Write out again, exactly, the lines below starting at the one with "Open the Info link beside the heading" and ending at the one with "The image size is (547, 392).".

[DATA TO EXAMINE — start]

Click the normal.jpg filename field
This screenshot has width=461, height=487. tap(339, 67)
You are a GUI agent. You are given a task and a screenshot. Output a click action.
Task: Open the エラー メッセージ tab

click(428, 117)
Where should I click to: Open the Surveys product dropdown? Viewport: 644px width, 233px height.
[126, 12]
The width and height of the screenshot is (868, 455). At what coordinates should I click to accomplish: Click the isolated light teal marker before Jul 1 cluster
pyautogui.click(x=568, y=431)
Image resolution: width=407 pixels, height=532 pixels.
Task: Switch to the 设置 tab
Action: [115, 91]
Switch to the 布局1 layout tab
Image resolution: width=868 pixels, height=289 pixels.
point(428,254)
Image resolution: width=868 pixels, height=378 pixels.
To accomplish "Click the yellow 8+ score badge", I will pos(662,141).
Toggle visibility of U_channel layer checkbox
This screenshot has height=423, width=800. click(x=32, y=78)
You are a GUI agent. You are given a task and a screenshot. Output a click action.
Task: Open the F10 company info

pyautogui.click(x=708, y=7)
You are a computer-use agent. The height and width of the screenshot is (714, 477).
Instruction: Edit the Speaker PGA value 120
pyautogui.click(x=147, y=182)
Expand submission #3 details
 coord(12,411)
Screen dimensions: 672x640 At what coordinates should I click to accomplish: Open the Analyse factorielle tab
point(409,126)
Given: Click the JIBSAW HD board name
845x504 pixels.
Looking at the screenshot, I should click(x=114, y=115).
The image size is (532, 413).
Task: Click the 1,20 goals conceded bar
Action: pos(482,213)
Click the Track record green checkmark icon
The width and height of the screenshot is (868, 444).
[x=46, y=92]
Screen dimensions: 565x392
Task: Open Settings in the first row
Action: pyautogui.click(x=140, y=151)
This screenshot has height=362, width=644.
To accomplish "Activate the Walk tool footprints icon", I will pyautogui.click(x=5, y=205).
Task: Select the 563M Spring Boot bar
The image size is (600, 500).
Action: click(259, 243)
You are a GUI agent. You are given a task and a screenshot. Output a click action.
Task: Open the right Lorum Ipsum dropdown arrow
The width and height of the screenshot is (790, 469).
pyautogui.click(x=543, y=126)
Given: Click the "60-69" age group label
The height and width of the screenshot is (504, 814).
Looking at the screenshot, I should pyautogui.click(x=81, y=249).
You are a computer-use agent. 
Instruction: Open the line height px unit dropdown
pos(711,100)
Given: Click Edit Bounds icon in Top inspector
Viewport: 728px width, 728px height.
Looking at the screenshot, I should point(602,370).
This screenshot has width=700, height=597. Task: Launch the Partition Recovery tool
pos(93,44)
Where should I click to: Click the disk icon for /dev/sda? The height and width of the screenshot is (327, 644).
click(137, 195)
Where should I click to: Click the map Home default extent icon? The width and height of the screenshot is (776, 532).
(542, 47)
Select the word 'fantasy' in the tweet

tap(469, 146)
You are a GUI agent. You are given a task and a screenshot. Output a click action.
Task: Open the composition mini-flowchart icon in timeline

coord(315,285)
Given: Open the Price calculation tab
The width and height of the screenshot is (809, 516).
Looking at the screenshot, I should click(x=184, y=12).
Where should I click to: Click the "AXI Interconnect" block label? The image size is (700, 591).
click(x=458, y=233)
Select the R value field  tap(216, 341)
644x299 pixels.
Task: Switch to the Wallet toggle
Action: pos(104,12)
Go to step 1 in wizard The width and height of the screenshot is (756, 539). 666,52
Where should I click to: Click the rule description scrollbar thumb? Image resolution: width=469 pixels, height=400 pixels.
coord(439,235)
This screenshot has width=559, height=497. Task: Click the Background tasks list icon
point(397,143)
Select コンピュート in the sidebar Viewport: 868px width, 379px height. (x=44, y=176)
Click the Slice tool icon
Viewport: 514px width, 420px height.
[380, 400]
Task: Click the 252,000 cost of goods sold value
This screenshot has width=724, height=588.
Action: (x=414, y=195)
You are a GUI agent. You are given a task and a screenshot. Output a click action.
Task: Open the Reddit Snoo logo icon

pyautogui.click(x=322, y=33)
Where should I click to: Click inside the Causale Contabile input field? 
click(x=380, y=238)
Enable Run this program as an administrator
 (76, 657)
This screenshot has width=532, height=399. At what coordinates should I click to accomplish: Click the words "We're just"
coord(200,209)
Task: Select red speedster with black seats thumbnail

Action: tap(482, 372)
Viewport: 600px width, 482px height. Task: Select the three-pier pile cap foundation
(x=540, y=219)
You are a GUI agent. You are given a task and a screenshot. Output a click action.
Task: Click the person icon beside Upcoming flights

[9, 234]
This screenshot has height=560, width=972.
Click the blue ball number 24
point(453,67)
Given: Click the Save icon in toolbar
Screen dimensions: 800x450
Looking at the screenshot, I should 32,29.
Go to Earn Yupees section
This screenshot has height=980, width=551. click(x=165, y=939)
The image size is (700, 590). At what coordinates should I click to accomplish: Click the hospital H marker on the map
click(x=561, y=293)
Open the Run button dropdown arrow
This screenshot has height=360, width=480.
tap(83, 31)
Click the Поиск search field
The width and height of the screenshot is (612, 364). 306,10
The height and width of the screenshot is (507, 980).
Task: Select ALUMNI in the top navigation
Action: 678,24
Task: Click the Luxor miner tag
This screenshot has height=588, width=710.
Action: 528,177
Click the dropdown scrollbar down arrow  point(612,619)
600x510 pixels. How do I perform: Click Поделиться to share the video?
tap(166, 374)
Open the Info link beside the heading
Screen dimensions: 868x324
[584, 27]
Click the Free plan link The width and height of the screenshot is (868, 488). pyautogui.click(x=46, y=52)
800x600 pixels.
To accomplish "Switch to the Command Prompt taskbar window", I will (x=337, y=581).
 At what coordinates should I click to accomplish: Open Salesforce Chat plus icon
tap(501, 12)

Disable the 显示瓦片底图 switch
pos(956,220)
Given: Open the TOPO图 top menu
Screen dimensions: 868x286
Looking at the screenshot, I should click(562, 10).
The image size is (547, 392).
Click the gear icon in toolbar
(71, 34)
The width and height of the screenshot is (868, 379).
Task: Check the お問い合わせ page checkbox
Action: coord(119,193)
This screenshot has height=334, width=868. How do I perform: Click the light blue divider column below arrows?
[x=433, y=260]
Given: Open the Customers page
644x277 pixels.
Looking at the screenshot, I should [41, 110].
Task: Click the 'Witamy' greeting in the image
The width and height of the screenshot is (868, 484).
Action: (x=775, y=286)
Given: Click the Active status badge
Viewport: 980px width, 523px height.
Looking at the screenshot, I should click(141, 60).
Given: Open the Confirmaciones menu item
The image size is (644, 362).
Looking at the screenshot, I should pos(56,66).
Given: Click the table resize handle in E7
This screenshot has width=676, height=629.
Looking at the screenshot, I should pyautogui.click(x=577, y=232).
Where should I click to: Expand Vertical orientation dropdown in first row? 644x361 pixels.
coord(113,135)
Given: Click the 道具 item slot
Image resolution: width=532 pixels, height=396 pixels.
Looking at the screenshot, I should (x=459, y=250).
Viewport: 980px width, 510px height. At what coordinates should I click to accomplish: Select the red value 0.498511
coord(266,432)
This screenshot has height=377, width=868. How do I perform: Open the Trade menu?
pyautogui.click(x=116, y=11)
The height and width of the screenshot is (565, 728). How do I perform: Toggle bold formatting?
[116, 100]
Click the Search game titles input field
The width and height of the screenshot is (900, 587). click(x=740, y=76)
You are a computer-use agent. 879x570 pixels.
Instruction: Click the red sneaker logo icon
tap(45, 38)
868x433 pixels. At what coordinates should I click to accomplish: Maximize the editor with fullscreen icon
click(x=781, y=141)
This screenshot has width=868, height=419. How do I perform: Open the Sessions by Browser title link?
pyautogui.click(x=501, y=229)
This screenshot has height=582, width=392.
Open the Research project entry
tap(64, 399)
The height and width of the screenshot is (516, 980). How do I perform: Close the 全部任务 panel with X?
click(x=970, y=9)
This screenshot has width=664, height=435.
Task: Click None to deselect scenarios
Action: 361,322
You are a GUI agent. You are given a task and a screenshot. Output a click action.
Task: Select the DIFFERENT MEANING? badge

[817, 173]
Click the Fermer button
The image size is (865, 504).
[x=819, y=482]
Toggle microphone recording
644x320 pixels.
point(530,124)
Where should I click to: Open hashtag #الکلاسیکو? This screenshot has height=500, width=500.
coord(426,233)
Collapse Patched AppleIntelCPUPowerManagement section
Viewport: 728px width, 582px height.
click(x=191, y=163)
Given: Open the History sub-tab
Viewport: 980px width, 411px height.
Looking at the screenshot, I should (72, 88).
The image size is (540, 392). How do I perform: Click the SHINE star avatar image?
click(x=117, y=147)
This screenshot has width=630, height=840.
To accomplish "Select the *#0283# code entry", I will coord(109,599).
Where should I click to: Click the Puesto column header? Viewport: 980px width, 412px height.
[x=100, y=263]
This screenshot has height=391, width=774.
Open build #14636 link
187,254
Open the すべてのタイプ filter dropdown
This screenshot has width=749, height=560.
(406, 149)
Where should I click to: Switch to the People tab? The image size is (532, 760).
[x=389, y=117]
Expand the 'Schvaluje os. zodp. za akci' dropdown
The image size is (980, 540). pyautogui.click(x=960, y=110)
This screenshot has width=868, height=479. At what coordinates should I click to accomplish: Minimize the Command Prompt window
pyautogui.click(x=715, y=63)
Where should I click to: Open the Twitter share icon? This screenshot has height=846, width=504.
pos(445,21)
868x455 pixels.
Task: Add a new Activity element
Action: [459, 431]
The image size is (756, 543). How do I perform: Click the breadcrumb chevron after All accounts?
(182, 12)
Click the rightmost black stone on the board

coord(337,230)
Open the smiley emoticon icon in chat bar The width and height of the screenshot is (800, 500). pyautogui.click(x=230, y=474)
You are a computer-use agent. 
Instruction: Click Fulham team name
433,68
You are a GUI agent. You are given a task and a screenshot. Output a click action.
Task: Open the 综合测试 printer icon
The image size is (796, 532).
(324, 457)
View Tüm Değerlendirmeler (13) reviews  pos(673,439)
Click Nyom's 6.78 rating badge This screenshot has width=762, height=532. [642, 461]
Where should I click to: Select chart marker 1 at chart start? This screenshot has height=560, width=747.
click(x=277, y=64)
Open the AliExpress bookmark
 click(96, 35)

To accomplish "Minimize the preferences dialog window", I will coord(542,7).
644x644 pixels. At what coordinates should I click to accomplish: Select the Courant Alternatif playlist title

[DATA TO EXAMINE — finish]

# RESULT
Open the Info link beside the heading
Screen dimensions: 868x324
[584, 27]
Click the Free plan link The width and height of the screenshot is (868, 488). pyautogui.click(x=46, y=52)
800x600 pixels.
To accomplish "Switch to the Command Prompt taskbar window", I will (x=337, y=581).
 At what coordinates should I click to accomplish: Open Salesforce Chat plus icon
tap(501, 12)

Disable the 显示瓦片底图 switch
pos(956,220)
Given: Open the TOPO图 top menu
Screen dimensions: 868x286
Looking at the screenshot, I should click(562, 10).
The image size is (547, 392).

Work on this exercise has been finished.